Intisari-Online.com - Perjanjian Salatiga adalah kesepakatan yang ditandatangani pada 17 Maret 1757 oleh VOC, Pakubuwono III, Hamengkubuwono I, dan Raden Mas Said.
Perjanjian ini merupakan akhir dari pemberontakan Raden Mas Said yang dimulai sejak 1746 sebagai bentuk protes terhadap kebijakan Pakubuwono II yang tunduk kepada VOC.
Melalui perjanjian ini, wilayah yang dikuasai oleh Raden Mas Said berhasil didapatkan dari sebagian wilayah Surakarta dan Yogykarta.
Perjanjian Salatiga menandai berdirinya praja atau negeri Mangkunegaran dengan Raden Mas Said sebagai Pangeran otonom yang menguasai wilayah tersebut.
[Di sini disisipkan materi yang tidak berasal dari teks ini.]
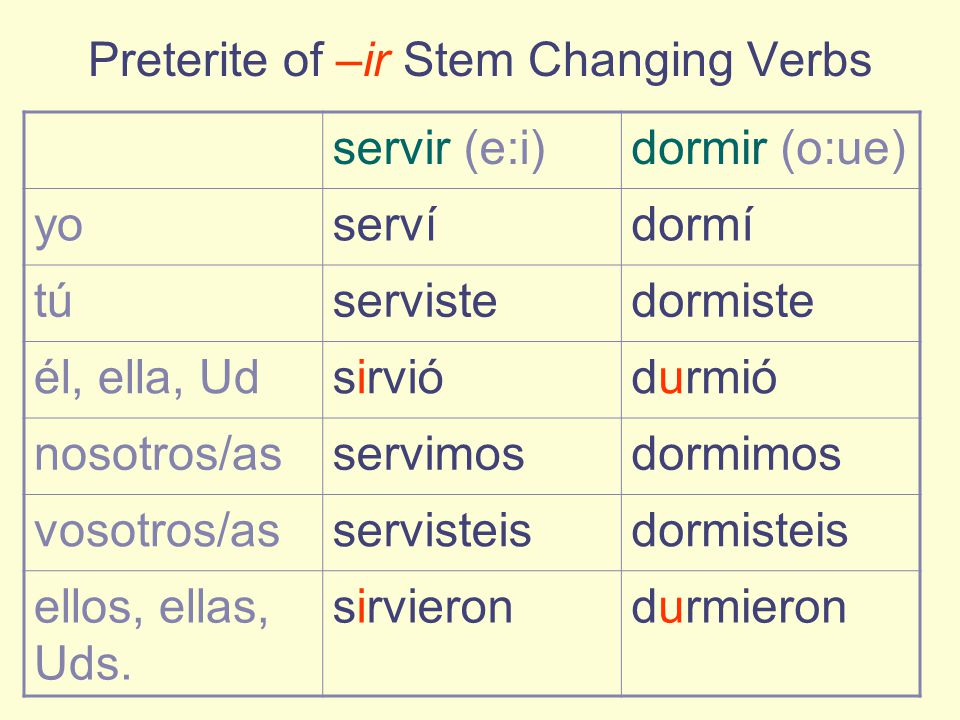Click the yo pronoun cell
The height and width of the screenshot is (720, 960).
(173, 227)
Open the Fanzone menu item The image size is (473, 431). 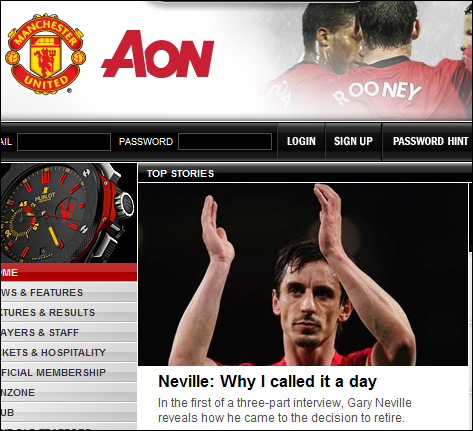click(68, 392)
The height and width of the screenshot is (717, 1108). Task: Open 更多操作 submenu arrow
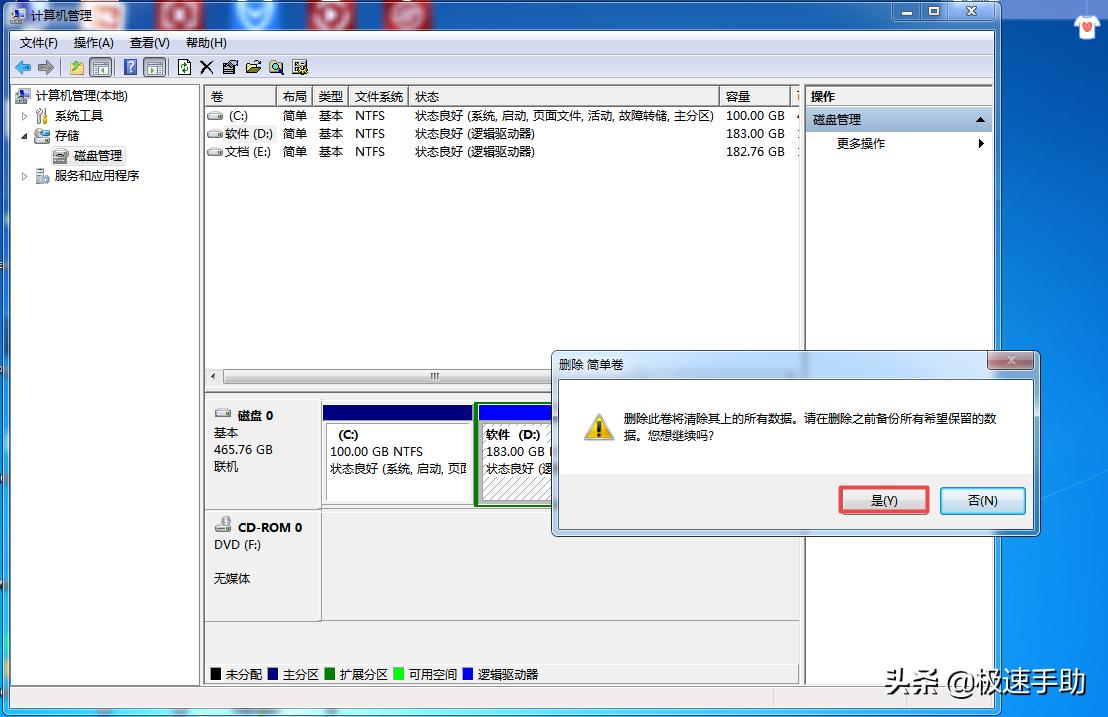pos(980,143)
Latar Belakang Perjanjian Salatiga
Perjanjian Salatiga adalah perjanjian yang ditandatangani pada tanggal 17 Maret 1757 di Salatiga, Jawa Tengah.
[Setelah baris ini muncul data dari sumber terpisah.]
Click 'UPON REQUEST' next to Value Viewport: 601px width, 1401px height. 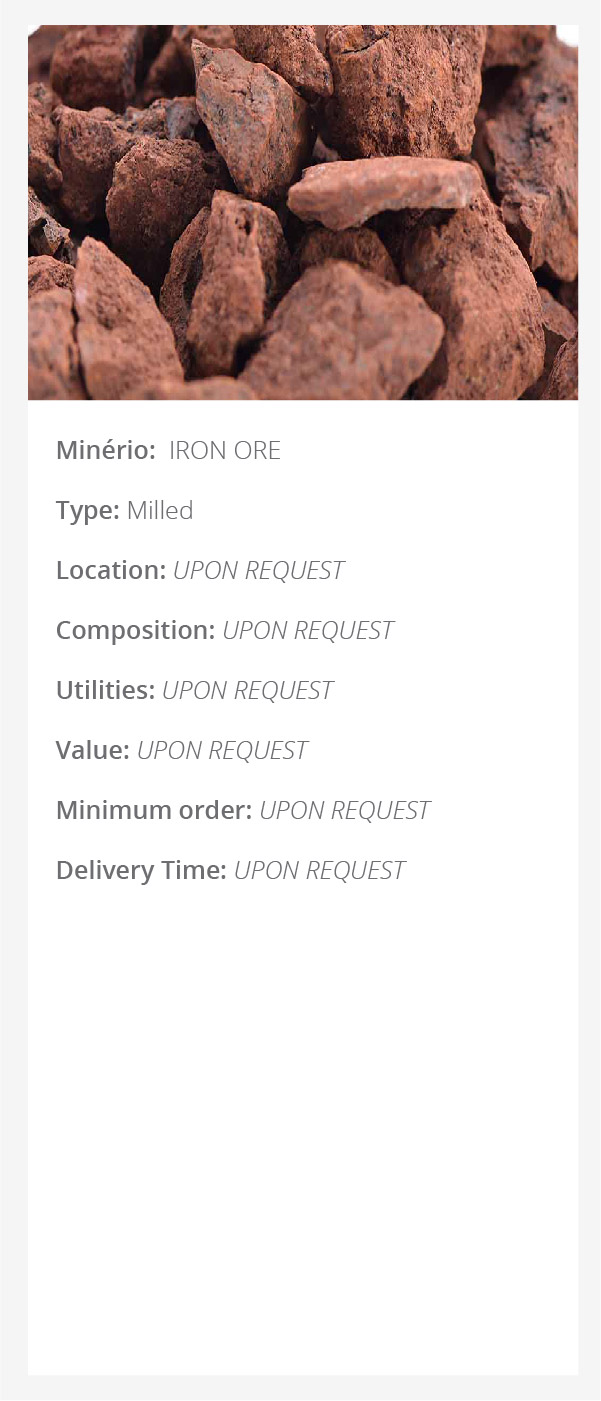222,750
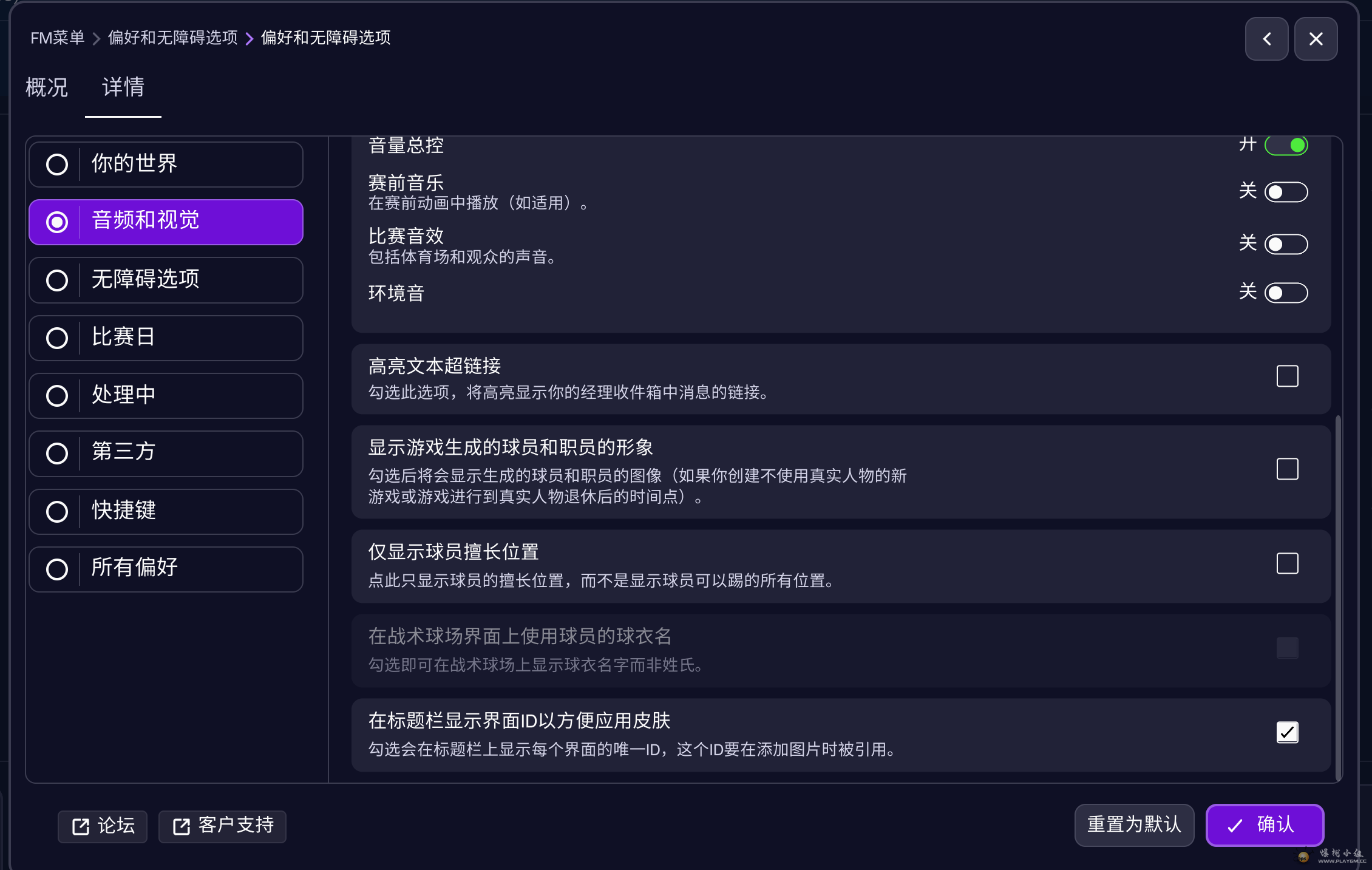Viewport: 1372px width, 870px height.
Task: Select 比赛日 category
Action: click(x=165, y=338)
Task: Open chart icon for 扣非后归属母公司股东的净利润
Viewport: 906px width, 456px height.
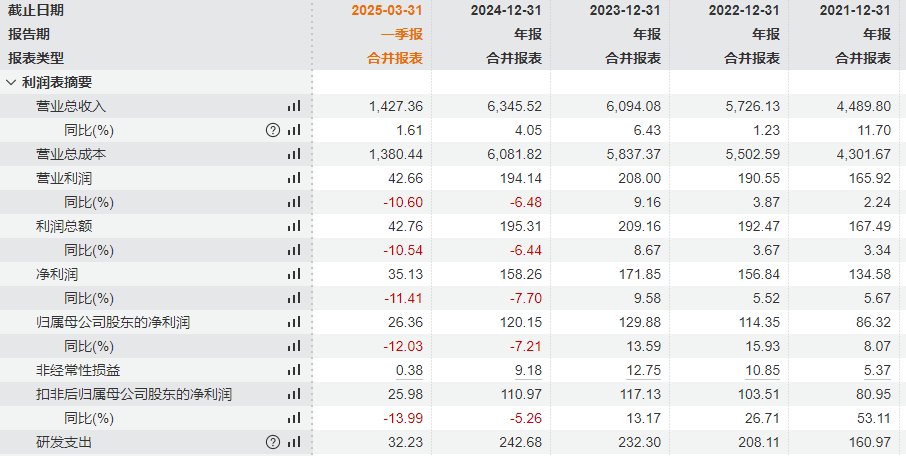Action: coord(293,394)
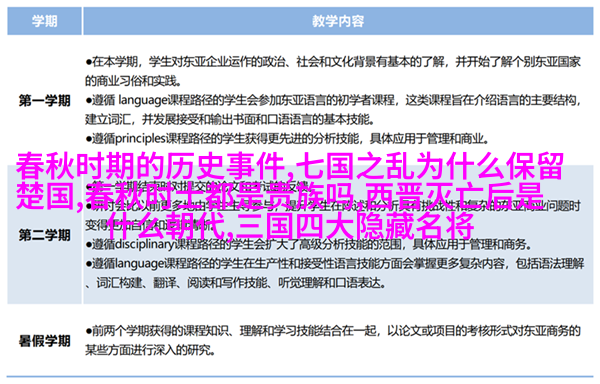Click the 学期 column header

pos(44,21)
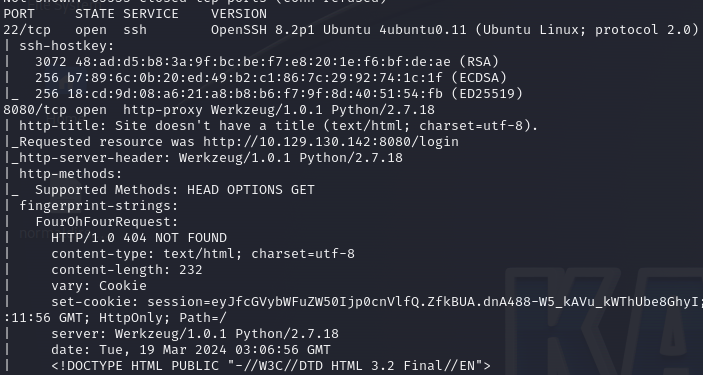Click the VERSION column header
The width and height of the screenshot is (703, 375).
[x=239, y=14]
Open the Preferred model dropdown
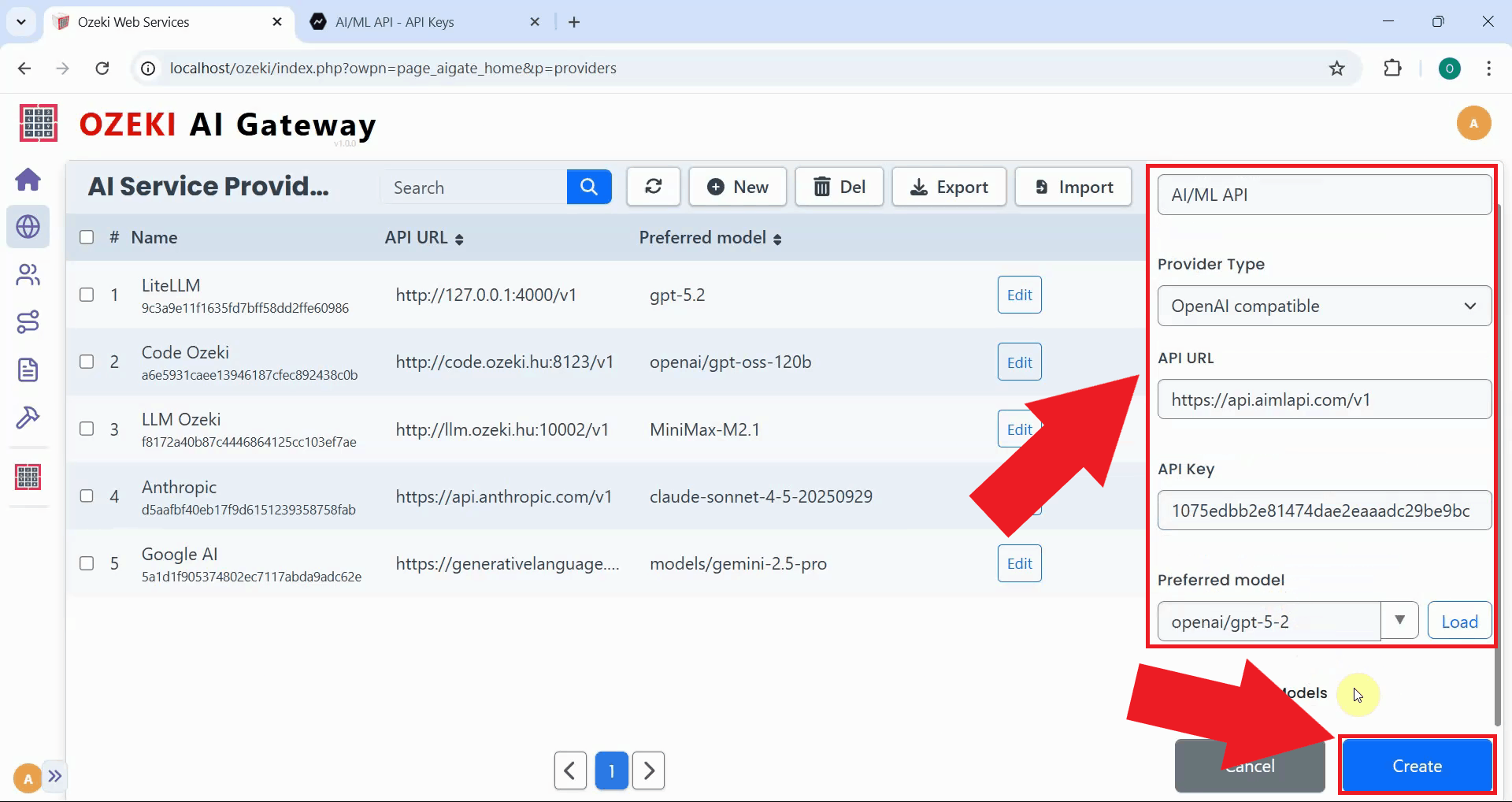The width and height of the screenshot is (1512, 802). [x=1400, y=620]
Perjanjian ini diadakan untuk menyelesaikan perselisihan atas Perjanjian Giyanti tahun 1755 yang membagi wilayah Mataram menjadi dua kekuasaan, yaitu Kesunanan Surakarta dan Kesultanan Yogyakarta.
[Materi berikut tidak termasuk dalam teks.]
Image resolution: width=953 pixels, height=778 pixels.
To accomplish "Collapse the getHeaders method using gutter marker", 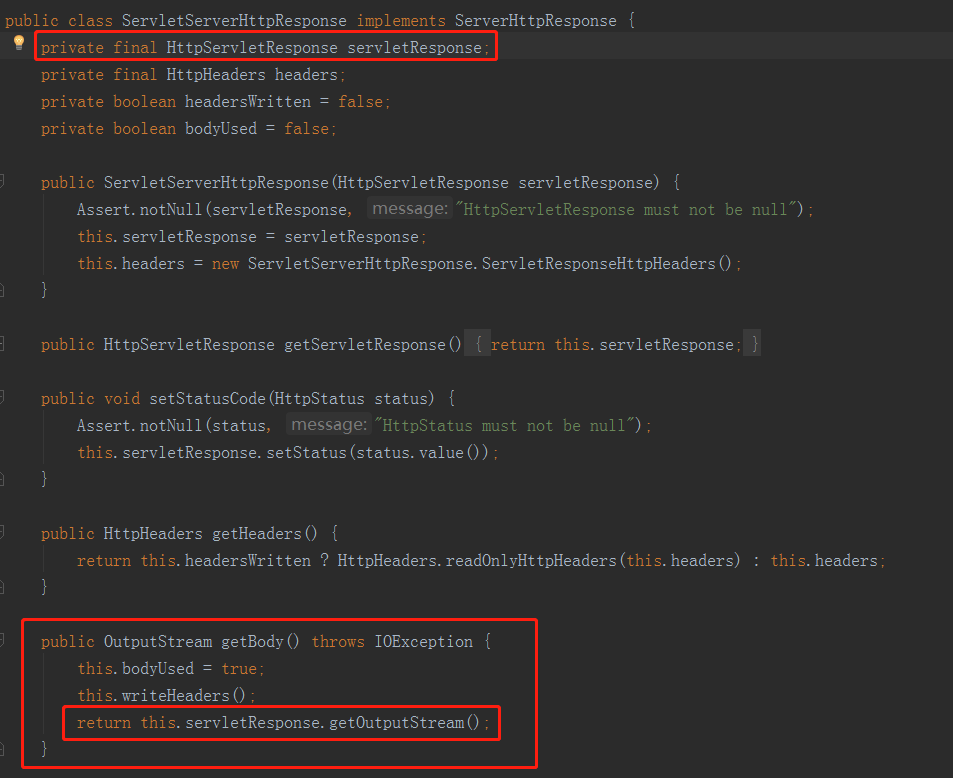I will point(2,533).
Perjanjian Giyanti tidak menyudahi konflik di Jawa, karena masih ada pemberontakan yang dipimpin oleh Raden Mas Said, keponakan Pakubuwono II dan sepupu Mangkubumi (Hamengkubuwono I).
Raden Mas Said merasa dikecewakan oleh Mangkubumi yang bersekutu dengan VOC dan Pakubuwono II.
Ia terus melawan ketiga pihak tersebut dengan julukan Pangeran Sambernyawa.
VOC yang ingin mengakhiri peperangan dan mengamankan kepentingannya di Jawa, berusaha menengahi perundingan antara Raden Mas Said dengan Pakubuwono III dan Hamengkubuwana I.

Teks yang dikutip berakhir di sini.